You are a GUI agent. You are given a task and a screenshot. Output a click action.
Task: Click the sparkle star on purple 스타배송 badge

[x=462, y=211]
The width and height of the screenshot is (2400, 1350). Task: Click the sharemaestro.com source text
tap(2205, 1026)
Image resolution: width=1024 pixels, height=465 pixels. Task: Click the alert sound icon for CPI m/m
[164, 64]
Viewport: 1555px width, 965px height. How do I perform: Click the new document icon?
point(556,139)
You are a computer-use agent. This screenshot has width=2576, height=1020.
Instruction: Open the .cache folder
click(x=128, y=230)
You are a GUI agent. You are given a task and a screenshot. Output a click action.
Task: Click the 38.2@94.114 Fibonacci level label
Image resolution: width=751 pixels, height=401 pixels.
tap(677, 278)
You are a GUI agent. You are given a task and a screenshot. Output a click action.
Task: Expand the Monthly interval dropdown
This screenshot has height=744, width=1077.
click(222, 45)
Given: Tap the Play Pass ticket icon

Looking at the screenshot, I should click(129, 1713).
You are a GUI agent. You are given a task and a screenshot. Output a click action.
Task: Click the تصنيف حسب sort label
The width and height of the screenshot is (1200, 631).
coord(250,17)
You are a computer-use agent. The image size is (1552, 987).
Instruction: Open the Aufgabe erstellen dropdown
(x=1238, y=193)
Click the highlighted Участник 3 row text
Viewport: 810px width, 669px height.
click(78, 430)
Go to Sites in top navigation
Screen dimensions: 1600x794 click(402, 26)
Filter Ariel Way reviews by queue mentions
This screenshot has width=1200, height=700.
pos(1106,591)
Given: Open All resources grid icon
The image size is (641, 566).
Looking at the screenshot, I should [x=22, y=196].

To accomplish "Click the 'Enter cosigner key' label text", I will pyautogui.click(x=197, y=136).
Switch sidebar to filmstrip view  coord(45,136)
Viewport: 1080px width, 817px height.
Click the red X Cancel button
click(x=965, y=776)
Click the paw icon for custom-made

About this exercise
Everything from the line containing "This screenshot has width=1200, height=700." to the end of the data above should be quoted exactly, please, both ends included, and nothing outside that span.

Task output
This screenshot has width=1200, height=700.
pos(1106,591)
Given: Open All resources grid icon
The image size is (641, 566).
Looking at the screenshot, I should [x=22, y=196].

To accomplish "Click the 'Enter cosigner key' label text", I will pyautogui.click(x=197, y=136).
Switch sidebar to filmstrip view  coord(45,136)
Viewport: 1080px width, 817px height.
Click the red X Cancel button
click(x=965, y=776)
Click the paw icon for custom-made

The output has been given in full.